Transcribe verbatim the span of lines that opens with the line containing "You are a computer-use agent. 1266x651" and closes with the last line of the data below.

※ ※ ※

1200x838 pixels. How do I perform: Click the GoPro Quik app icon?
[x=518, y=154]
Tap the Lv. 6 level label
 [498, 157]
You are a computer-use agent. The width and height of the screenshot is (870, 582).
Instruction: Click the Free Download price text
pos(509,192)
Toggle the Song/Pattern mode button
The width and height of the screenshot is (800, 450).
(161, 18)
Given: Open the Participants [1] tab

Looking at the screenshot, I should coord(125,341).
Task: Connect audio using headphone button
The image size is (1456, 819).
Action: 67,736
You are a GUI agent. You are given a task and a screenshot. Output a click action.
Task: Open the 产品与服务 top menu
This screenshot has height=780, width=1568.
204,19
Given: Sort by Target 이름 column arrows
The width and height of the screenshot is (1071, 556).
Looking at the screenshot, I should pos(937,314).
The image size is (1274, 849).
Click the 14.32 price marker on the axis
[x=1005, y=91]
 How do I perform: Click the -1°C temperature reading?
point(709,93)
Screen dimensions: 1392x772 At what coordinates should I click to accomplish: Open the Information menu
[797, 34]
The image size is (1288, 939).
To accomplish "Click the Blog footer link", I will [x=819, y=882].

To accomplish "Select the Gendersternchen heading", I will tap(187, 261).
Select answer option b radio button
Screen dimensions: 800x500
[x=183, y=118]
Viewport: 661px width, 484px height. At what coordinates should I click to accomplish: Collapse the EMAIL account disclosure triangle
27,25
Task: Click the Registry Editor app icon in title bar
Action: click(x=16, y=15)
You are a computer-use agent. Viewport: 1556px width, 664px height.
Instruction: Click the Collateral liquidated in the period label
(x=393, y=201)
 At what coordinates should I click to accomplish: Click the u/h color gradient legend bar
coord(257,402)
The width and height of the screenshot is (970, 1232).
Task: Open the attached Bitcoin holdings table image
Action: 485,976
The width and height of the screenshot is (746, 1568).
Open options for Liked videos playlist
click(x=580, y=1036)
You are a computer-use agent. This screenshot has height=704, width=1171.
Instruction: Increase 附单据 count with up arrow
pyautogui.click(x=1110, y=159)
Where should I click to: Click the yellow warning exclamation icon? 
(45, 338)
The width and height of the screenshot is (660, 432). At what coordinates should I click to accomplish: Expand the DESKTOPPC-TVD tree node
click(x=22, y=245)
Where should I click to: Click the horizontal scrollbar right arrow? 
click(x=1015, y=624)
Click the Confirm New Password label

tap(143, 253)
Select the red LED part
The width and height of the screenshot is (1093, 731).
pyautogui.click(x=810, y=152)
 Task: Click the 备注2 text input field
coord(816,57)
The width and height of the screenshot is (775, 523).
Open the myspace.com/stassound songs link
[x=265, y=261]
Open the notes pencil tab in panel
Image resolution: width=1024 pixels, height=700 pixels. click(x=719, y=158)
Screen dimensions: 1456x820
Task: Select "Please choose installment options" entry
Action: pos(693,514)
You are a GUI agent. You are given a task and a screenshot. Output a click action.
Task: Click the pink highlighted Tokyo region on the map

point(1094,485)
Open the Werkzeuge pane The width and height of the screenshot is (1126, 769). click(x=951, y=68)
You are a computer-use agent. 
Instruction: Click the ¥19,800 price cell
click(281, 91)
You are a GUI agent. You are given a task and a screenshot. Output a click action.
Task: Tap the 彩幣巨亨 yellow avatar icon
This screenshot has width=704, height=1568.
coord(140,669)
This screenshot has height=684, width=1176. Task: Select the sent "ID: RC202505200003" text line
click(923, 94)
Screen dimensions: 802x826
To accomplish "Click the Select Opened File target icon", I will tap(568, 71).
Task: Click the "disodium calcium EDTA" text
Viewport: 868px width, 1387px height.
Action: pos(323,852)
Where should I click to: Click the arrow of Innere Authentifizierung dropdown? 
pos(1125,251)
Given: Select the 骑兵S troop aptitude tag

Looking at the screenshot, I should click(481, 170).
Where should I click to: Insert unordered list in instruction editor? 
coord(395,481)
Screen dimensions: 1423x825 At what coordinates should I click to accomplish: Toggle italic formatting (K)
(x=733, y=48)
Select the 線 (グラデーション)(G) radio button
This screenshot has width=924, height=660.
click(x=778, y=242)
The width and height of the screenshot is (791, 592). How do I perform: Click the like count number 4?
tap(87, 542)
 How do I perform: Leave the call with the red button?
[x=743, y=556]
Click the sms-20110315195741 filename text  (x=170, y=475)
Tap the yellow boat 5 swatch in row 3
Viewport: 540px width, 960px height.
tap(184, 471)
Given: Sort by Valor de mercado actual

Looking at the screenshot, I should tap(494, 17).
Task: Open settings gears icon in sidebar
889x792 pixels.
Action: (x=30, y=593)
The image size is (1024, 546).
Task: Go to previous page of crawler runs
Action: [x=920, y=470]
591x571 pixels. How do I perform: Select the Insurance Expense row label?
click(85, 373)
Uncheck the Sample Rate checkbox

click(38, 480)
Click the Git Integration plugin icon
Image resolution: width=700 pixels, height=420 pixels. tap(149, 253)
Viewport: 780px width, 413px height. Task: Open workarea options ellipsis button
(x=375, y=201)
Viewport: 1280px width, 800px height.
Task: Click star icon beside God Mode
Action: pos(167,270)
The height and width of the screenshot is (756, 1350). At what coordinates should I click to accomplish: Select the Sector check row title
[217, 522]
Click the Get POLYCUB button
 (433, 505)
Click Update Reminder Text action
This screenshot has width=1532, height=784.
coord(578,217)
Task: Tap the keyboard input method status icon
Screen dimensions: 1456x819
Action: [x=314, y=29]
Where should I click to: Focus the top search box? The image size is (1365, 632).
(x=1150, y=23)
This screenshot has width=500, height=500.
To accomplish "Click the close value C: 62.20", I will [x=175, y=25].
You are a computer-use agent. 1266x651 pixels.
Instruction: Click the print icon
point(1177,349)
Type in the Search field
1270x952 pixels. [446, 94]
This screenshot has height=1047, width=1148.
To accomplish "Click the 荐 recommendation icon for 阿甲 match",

※ ※ ※

EXERCISE ANSWER.
You are a computer-use agent. 1266x651 pixels.
Instruction: Click the print icon
point(1177,349)
Type in the Search field
1270x952 pixels. [446, 94]
This screenshot has height=1047, width=1148.
To accomplish "Click the 荐 recommendation icon for 阿甲 match",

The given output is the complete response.